- Born: 21 September 1778 Limoges
- Died: 18 February 1866 (aged 87) Limoges
- Occupations: porcelain manufacturer, geologist, mineralogist, politician
- Relatives: Charles A. Alluaud (grandson)

= François Alluaud =

French mineralogist and geologist

François Alluaud (21 September 1778, Limoges - 18 February 1866, Limoges) was a French manufacturer of Limoges porcelain, geologist and mineralogist. He was the grandfather of entomologist Charles Alluaud (1861–1949).

Following the death of his father in 1799, who was also named François Alluaud, he took over ownership of the family porcelain factory in Limoges. The company operated its own quarries; a feldspar mine at Chanteloube and a kaolin quarry at Marcognac.

He was among the first to study the mineralogy and geology of the Limousin region of France. His interest in geology began by way of investigations of kaolin deposits, the key raw material in the manufacture of porcelain. He was founder-president of the Société archéologique et historique du Limousin (1845), and in 1860, was appointed president of the Société d'agriculture, des sciences et des arts de la Haute-Vienne.
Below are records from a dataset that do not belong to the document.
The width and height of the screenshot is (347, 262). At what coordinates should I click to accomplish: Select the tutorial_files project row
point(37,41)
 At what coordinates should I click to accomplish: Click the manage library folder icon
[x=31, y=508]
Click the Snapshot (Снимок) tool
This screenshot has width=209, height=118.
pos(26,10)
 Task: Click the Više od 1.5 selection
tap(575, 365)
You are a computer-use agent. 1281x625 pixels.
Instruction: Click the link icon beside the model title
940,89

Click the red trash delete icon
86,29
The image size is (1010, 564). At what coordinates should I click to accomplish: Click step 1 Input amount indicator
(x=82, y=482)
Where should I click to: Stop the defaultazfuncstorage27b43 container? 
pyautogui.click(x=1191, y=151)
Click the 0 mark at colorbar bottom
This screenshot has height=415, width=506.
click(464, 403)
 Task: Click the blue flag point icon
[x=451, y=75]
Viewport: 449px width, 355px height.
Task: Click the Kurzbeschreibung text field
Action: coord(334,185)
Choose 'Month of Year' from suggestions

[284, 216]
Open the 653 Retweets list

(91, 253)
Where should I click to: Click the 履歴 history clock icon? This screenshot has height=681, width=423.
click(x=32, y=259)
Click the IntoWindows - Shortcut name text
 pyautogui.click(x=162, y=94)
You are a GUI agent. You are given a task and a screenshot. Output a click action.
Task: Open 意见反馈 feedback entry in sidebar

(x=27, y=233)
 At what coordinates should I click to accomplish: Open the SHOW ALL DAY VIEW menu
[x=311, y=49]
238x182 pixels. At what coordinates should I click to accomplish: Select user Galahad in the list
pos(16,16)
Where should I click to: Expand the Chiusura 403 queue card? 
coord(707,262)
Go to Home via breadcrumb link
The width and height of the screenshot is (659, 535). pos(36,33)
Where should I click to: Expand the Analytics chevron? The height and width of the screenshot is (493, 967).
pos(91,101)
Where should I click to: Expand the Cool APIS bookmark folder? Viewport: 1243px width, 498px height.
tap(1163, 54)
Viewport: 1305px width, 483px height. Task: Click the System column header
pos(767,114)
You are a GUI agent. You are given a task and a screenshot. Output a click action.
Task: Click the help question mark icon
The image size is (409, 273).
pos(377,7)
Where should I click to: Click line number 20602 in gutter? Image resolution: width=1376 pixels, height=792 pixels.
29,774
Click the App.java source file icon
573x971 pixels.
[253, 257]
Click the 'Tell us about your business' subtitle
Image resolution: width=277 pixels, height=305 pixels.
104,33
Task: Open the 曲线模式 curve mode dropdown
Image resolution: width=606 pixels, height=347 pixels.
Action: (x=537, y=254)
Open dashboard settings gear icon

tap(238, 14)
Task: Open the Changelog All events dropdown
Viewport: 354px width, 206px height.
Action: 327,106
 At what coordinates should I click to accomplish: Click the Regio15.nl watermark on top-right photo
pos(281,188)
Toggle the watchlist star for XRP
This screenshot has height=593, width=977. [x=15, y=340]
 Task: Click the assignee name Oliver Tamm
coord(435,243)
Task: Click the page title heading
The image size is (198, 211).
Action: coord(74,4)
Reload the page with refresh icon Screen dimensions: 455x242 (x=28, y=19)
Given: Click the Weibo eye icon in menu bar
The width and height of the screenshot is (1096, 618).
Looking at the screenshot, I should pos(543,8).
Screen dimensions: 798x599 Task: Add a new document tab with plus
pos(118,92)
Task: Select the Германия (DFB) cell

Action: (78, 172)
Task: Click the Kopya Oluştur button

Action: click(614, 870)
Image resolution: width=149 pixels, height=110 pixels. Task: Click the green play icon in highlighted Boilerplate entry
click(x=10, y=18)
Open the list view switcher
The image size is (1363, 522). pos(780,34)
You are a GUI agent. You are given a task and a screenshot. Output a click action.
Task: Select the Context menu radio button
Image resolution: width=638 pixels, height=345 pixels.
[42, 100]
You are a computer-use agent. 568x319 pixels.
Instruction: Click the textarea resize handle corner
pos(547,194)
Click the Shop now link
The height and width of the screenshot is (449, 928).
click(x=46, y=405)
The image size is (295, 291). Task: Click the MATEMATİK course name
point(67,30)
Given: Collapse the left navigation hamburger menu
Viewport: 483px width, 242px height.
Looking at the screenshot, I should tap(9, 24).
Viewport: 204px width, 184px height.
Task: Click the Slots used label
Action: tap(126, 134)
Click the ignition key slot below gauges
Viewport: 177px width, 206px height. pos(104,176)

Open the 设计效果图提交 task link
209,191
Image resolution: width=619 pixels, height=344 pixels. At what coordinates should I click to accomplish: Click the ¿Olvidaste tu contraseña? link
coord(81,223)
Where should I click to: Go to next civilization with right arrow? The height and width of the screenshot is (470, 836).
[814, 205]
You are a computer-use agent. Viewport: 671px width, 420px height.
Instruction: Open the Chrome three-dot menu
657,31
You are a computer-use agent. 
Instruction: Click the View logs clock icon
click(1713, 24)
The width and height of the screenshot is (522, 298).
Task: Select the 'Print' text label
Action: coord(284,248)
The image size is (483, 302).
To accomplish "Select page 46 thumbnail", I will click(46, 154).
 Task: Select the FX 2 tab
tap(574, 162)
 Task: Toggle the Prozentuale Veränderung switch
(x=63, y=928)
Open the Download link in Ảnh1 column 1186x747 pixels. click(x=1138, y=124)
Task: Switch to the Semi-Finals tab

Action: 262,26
He also had an interest in politics, being involved in the July Revolution of 1830 and subsequently serving as mayor of Limoges and as prefect of Haute-Vienne.

He was the first to describe the minerals hureaulite (1825) and heterosite (1826). In 1847 Alexis Damour named the mineral alluaudite in his honor.

== Publications ==
- Mémoire sur la minéralogie et sur l’exploitation des mines de la Haute-Vienne, 1809. - Memoir on mineralogy and mining of Haute-Vienne.
- Essai historique sur M. Juge-de-Saint-Martin, ancien magistrat, président honoraire de la Société... d'agriculture, sciences et arts de Limoges, lu à la séance publique de cette Société, du 4 novembre 1825, Limoges : F. Chapoulaud, 1827. - Historical essay on Mr. Juge-de Saint-Martin, etc.
- Du drainage dans la Haute-Vienne, Limoges : impr. de Chapoulaud frères, 1851. - On drainage in Haute-Vienne.
- De l'influence de la cuisson à la houille sur l'avenir des fabriques de porcelaine en Limousin, Limoges : impr. de Chapoulaud frères, (1860) - Involving the use of coal in the future for porcelain factories in Limousin.
- Porcelaine. Historique et statistique de cette poterie en Limousin. Extrait des "Nouvelles Éphémérides du ressort de la cour royale de Limoges..." - Porcelain. History and statistics of this type of pottery in Limousin.
- Aperçu géologique et minéralogique sur le département de la Haute-Vienne, 1860 - Geological and mineralogical overview on the department of Haute-Vienne.